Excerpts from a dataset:
-*-*-
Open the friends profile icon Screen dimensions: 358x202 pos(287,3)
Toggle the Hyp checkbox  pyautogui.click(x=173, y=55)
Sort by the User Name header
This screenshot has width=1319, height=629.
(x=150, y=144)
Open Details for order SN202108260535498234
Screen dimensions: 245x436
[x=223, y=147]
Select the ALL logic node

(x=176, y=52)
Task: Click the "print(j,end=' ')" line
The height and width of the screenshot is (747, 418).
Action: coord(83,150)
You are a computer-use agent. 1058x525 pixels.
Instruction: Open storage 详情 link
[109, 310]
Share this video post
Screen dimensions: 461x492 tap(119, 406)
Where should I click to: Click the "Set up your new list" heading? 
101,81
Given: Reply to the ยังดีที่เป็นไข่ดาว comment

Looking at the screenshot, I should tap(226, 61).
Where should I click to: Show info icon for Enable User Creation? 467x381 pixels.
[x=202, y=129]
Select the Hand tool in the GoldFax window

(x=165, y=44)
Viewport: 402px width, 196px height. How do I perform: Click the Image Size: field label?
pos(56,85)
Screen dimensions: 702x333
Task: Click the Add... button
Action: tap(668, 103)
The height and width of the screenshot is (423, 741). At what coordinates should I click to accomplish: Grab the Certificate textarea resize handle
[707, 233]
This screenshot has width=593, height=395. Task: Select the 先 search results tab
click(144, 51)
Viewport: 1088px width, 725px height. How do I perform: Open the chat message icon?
-*-*-
EXERCISE INSTRUCTIONS
Write out the lines above, starting at the line that contains "This screenshot has width=593, height=395." and ending with the final line, and nothing else; copy them exactly.

ANSWER BOX
This screenshot has width=593, height=395. Task: Select the 先 search results tab
click(144, 51)
Viewport: 1088px width, 725px height. How do I perform: Open the chat message icon?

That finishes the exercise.